| Den fertigen Mörtel auf ein angefeuchtetes
Mörtelbrett geben und mit der Glättkelle vom äußeren Ende des Brettes eine Portion
abtrennen. Die Kelle mit dem Mörtel in einer gleichmäßigen Bewegung aufwärts ziehen,
bis der Putz verstrichen ist. Wird für einen
bündigen Anschluss mit der angrenzenden Wandfläche noch eine zweite Schicht benötigt,
dann muss die erste Schicht vor dem zweiten Auftrag einige Minuten trocknen.

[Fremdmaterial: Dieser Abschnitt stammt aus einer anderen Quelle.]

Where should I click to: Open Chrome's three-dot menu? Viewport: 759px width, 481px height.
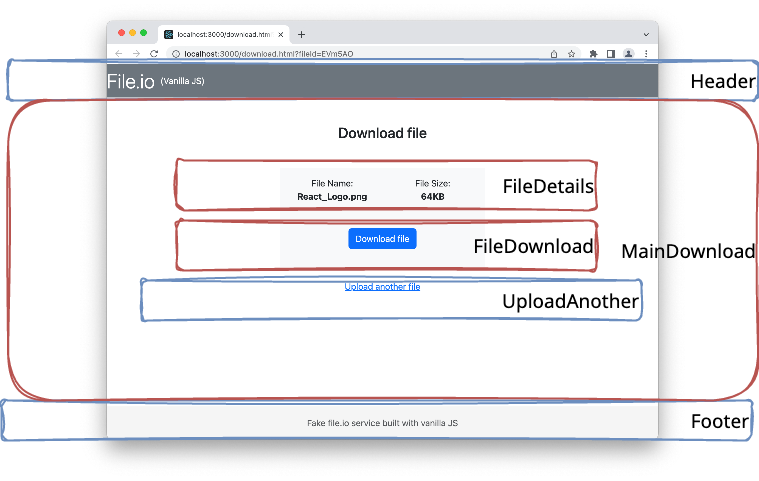(x=646, y=53)
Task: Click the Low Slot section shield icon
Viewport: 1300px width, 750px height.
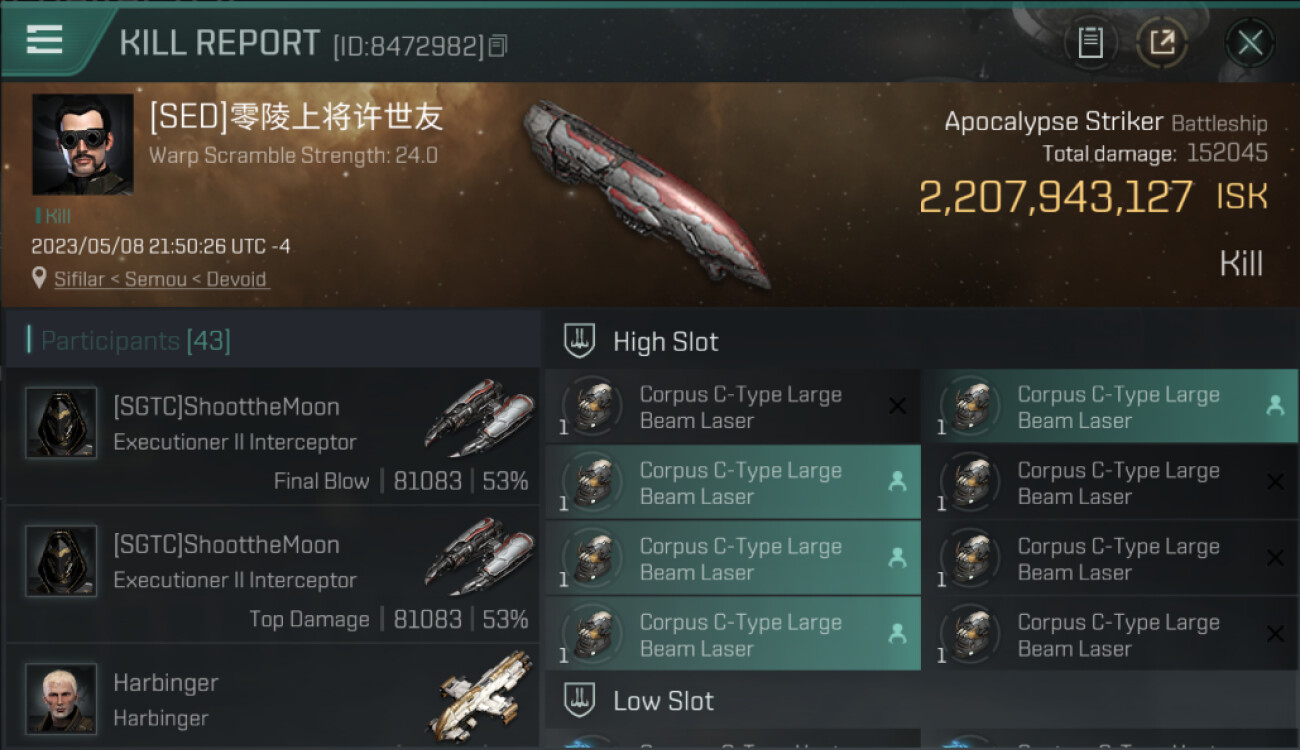Action: (579, 700)
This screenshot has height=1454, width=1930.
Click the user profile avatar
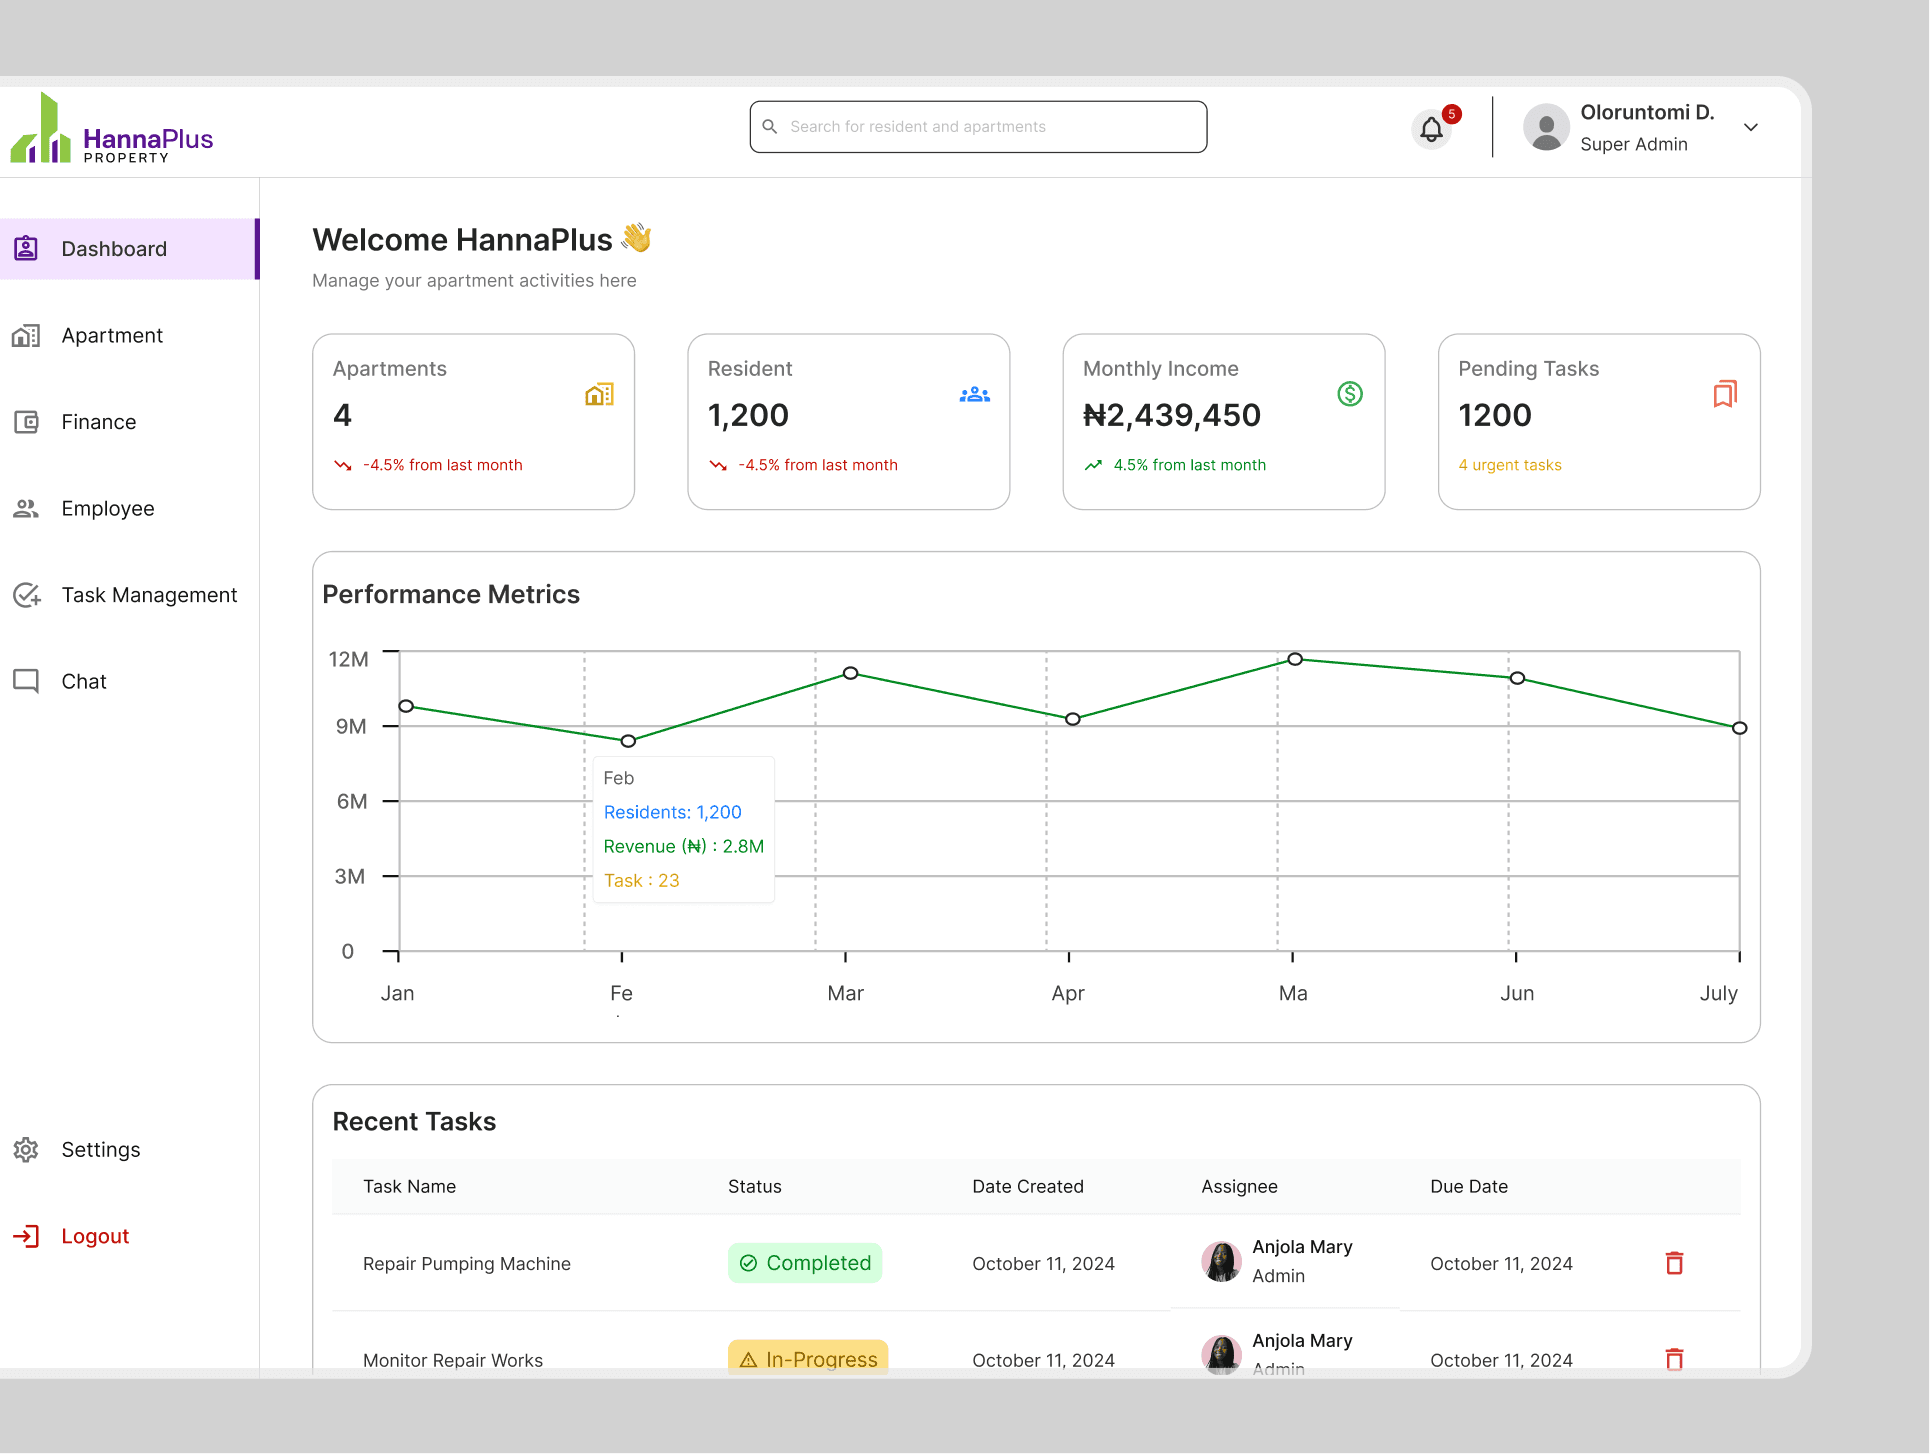pos(1546,128)
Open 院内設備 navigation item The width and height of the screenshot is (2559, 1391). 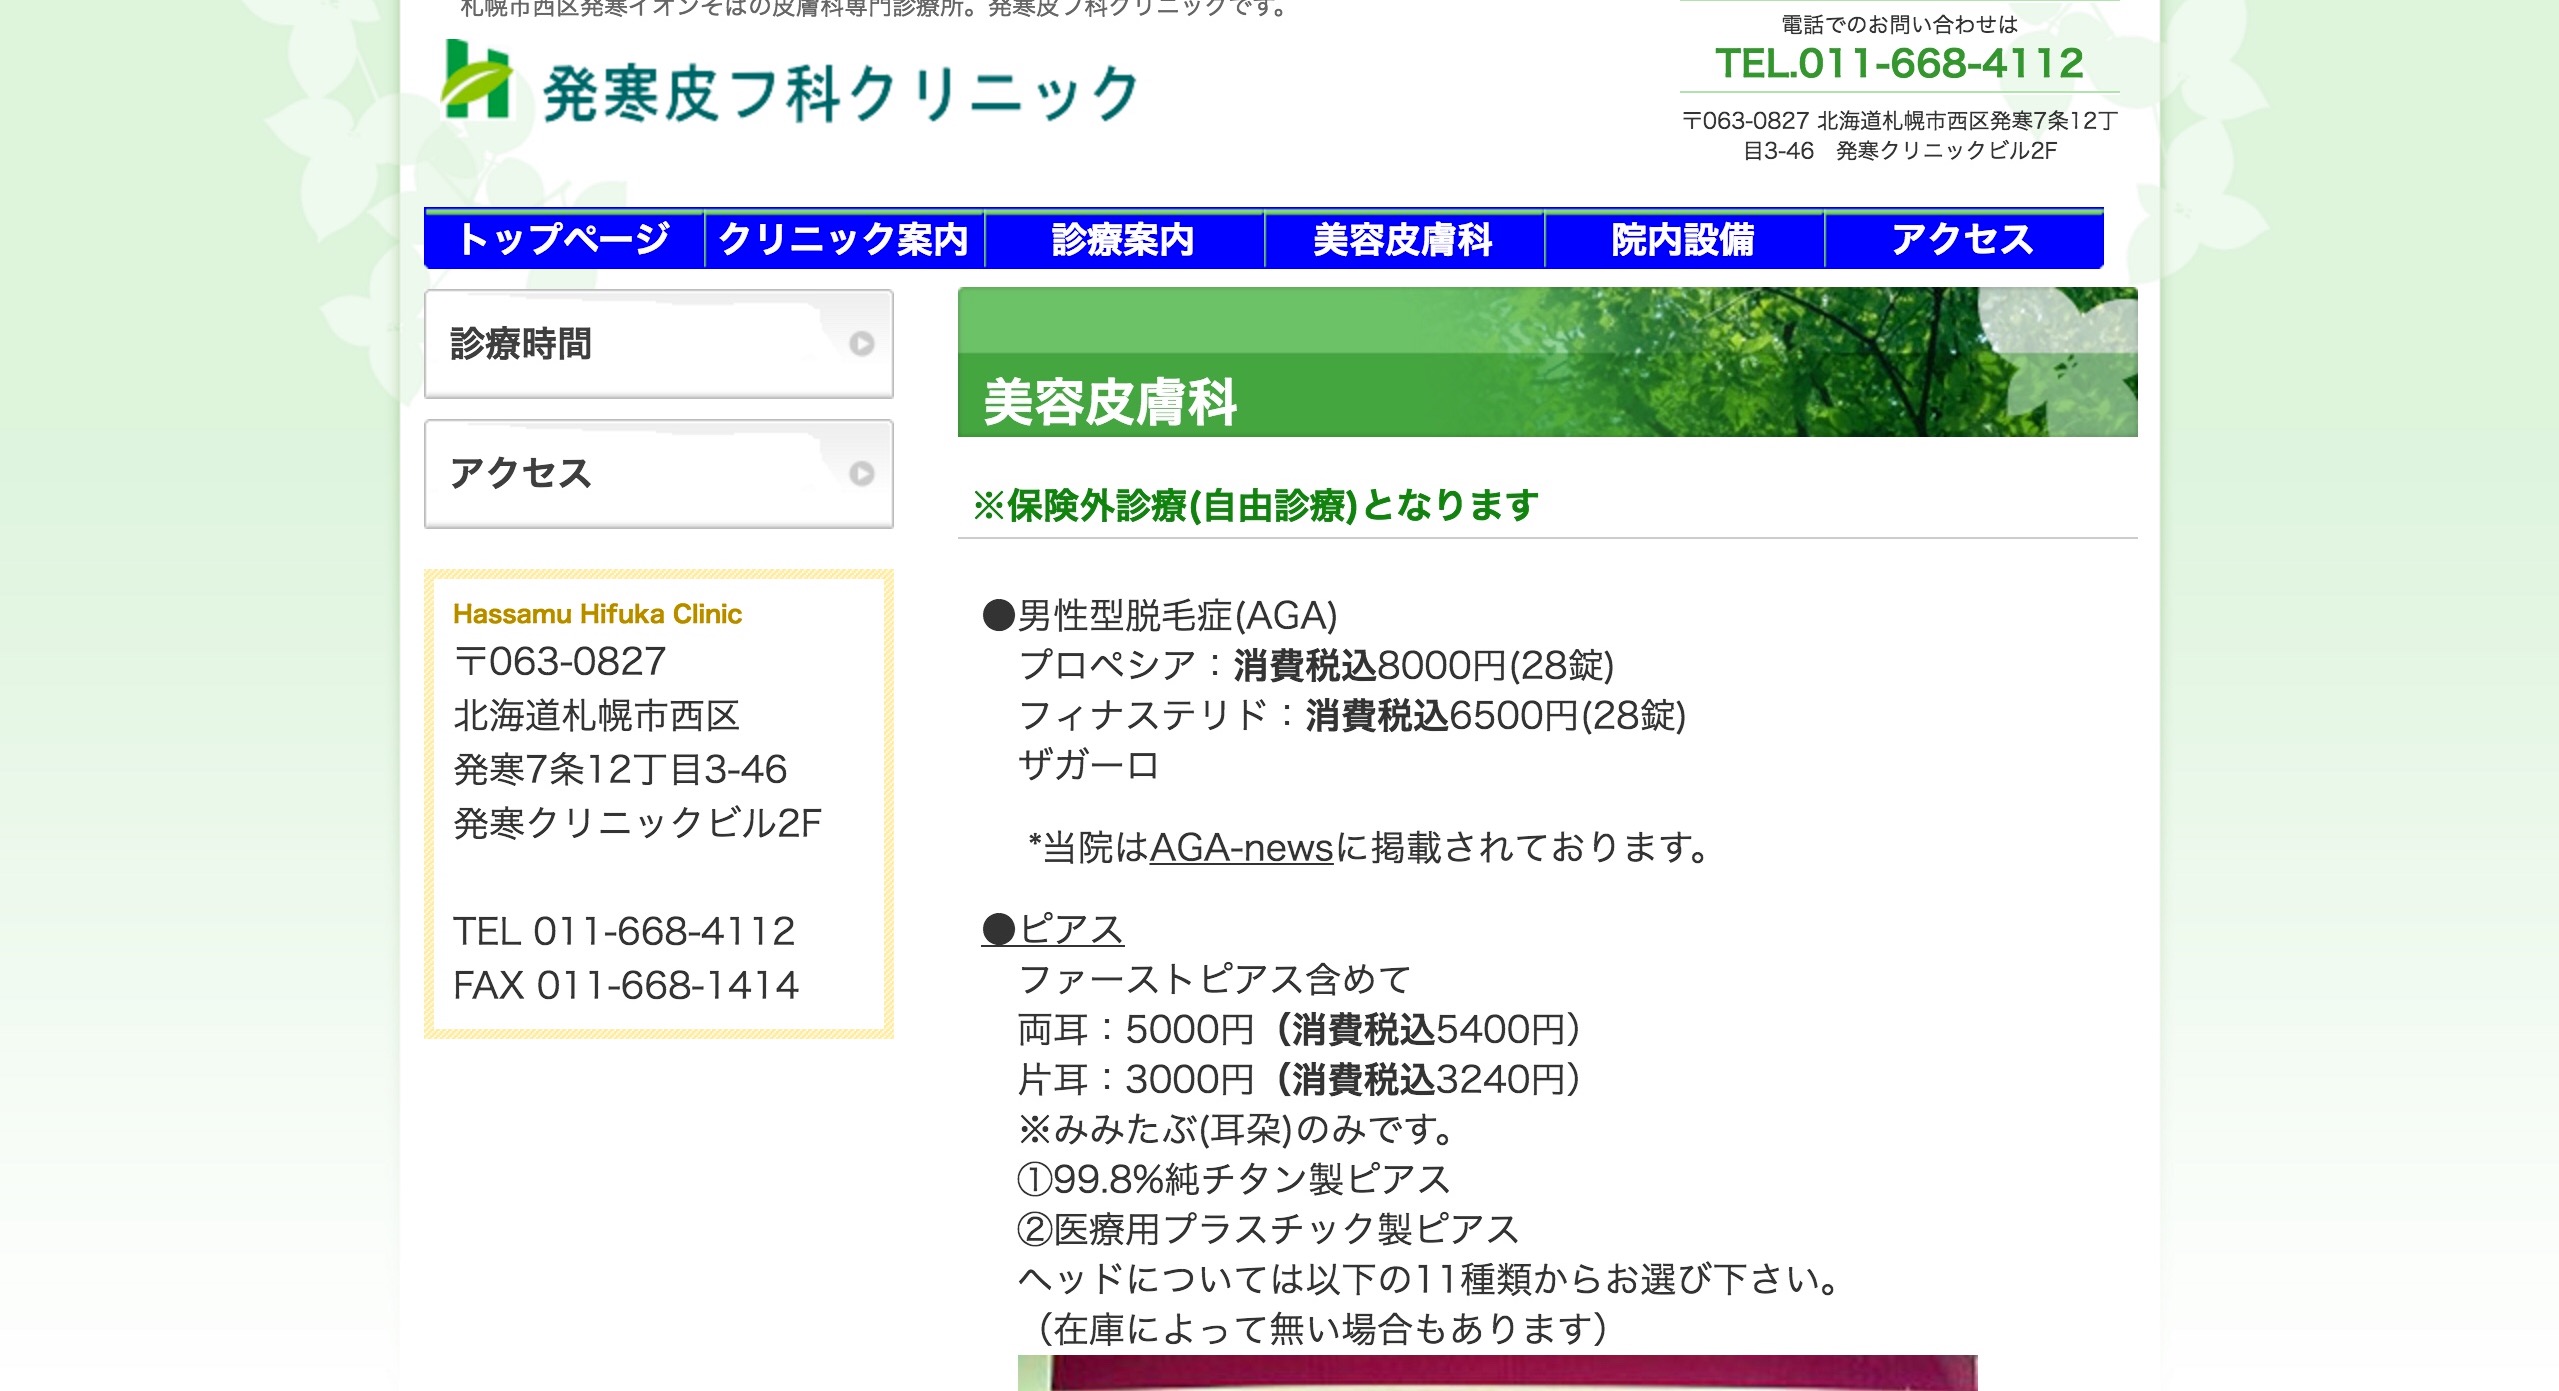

Anschließend den Putz kontinuierlich mit der Kartätsche
oder einem Richtscheit von unten nach oben in Zickzackbewegungen abziehen und dabei
verteilen. Die Kartätsche oder Richtscheit sind dabei waagerecht so an die Wand zu
halten, dass ihre Enden auf dem alten Putz aufliegen. Kleine Löcher und Unebenheiten sind
bei jedem Arbeitsgang auszufüllen.
Bevor der Putz zu trocknen beginnt die Oberfläche mit
einem Brett verreiben. Dabei in kreisenden Bewegungen stets von unten nach oben und nach
außen zu den alten Putzrändern hin arbeiten. Mit Fingerdruck lässt sich die wachsende
Festigkeit des Putzes kontrollieren. Fals der Putz schon angetrocknet ist mit dem
angefeuchteten Filzbrett die Putzoberfläche glätten. Das Filzbrett dabei flach auf der
Wand halten und den neuen Putz in kreisenden Bewegungen über die Ränder des angrenzenden
unbeschädigten Putzes hinweg ziehen.